What needs to be done: Reproduce exactly the lines that run from the start of the records below to the line with "В корзину (551, 659)", inclusive.

Raw data:
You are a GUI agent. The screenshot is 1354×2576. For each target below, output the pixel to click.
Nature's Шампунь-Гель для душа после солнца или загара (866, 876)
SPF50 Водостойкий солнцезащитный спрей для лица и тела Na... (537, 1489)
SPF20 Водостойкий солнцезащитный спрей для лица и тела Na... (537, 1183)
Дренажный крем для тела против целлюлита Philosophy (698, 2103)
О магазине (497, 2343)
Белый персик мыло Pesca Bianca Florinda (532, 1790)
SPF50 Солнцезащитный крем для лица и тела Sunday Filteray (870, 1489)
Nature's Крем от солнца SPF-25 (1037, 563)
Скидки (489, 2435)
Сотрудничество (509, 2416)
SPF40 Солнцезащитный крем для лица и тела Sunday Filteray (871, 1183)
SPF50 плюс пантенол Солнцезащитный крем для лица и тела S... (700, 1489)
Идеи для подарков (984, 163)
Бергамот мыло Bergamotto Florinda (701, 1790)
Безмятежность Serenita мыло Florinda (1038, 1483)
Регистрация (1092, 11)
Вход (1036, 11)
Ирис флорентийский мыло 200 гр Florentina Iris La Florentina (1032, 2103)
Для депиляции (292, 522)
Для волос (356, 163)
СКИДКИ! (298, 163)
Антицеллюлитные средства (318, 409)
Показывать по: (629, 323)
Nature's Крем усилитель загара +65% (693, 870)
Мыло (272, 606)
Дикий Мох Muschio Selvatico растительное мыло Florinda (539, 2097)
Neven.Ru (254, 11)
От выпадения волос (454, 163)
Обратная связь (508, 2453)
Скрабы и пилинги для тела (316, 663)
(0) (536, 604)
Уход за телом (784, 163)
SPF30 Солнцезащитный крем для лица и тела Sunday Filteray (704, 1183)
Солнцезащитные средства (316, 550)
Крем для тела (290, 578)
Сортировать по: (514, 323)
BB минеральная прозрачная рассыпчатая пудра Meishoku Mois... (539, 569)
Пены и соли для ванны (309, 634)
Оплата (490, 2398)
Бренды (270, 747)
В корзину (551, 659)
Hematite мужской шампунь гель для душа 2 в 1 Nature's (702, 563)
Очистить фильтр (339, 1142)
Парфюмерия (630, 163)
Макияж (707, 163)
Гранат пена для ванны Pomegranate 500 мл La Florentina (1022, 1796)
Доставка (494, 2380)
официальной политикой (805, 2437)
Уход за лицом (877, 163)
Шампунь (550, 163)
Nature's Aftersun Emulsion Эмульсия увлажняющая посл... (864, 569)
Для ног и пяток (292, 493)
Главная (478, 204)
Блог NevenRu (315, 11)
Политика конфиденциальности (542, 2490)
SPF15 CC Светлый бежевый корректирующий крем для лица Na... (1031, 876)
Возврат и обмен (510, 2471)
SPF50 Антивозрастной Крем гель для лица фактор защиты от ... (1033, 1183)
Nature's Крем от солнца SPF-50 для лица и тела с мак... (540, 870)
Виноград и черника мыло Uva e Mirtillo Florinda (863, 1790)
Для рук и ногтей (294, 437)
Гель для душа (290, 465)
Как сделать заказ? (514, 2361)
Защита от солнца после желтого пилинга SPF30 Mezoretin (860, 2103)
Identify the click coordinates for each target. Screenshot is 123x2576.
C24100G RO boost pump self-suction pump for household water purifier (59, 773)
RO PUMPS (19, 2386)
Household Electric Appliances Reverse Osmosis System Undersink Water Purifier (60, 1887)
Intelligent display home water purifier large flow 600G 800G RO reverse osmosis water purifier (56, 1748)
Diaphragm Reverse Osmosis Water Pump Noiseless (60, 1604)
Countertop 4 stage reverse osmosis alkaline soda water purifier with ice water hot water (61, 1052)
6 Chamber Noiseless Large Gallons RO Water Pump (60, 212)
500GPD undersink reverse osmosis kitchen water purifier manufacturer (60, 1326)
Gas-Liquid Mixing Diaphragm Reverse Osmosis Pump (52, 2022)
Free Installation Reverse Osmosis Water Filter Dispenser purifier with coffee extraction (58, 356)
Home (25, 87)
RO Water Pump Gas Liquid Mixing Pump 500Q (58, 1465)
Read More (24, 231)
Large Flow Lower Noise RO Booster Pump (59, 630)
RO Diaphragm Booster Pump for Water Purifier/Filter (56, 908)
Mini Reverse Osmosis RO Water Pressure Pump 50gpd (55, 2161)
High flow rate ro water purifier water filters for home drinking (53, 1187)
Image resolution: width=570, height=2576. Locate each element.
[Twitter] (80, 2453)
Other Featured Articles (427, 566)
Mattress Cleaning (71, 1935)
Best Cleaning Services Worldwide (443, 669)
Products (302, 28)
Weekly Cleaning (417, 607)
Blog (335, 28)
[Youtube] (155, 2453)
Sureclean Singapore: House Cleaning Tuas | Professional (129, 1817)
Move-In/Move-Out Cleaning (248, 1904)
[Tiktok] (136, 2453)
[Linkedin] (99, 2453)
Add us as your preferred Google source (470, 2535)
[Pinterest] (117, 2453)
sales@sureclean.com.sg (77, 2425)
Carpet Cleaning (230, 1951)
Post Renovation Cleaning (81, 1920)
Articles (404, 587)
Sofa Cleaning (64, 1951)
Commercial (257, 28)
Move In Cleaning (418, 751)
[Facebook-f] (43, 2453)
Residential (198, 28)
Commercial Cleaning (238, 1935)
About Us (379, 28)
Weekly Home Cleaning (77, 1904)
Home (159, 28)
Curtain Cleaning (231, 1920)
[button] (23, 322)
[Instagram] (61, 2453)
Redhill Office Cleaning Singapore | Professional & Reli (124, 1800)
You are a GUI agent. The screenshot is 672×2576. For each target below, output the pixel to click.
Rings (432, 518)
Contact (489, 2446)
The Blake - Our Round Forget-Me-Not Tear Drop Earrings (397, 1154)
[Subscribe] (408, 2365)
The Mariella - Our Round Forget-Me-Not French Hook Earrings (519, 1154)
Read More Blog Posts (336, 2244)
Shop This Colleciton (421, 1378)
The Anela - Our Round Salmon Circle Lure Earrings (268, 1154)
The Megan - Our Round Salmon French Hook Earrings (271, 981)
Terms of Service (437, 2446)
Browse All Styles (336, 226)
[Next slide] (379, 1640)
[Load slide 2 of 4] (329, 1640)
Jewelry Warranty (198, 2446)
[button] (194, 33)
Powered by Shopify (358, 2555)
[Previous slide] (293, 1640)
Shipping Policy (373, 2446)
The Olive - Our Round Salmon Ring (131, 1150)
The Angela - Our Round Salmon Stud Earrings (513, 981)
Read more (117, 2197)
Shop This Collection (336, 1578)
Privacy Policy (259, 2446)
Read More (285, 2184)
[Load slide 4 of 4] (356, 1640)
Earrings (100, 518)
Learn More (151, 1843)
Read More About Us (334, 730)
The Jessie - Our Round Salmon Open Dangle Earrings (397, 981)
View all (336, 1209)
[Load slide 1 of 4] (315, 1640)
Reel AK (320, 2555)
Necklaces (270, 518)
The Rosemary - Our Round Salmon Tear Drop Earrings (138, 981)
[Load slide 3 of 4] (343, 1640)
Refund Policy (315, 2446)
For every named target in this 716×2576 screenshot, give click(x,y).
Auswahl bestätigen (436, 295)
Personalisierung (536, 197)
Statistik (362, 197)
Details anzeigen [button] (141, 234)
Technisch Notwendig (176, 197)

Task answer:
You are a GUI agent. The screenshot is 1354×2576. For each target below, output the pixel to click.
Nature's Шампунь-Гель для душа после солнца или загара (866, 876)
SPF50 Водостойкий солнцезащитный спрей для лица и тела Na... (537, 1489)
SPF20 Водостойкий солнцезащитный спрей для лица и тела Na... (537, 1183)
Дренажный крем для тела против целлюлита Philosophy (698, 2103)
О магазине (497, 2343)
Белый персик мыло Pesca Bianca Florinda (532, 1790)
SPF50 Солнцезащитный крем для лица и тела Sunday Filteray (870, 1489)
Nature's Крем от солнца SPF-25 (1037, 563)
Скидки (489, 2435)
Сотрудничество (509, 2416)
SPF40 Солнцезащитный крем для лица и тела Sunday Filteray (871, 1183)
SPF50 плюс пантенол Солнцезащитный крем для лица и тела S... (700, 1489)
Идеи для подарков (984, 163)
Бергамот мыло Bergamotto Florinda (701, 1790)
Безмятежность Serenita мыло Florinda (1038, 1483)
Регистрация (1092, 11)
Вход (1036, 11)
Ирис флорентийский мыло 200 гр Florentina Iris La Florentina (1032, 2103)
Для депиляции (292, 522)
Для волос (356, 163)
СКИДКИ! (298, 163)
Антицеллюлитные средства (318, 409)
Показывать по: (629, 323)
Nature's Крем усилитель загара +65% (693, 870)
Мыло (272, 606)
Дикий Мох Muschio Selvatico растительное мыло Florinda (539, 2097)
Neven.Ru (254, 11)
От выпадения волос (454, 163)
Обратная связь (508, 2453)
Скрабы и пилинги для тела (316, 663)
(0) (536, 604)
Уход за телом (784, 163)
SPF30 Солнцезащитный крем для лица и тела Sunday Filteray (704, 1183)
Солнцезащитные средства (316, 550)
Крем для тела (290, 578)
Сортировать по: (514, 323)
BB минеральная прозрачная рассыпчатая пудра Meishoku Mois... (539, 569)
Пены и соли для ванны (309, 634)
Оплата (490, 2398)
Бренды (270, 747)
В корзину (551, 659)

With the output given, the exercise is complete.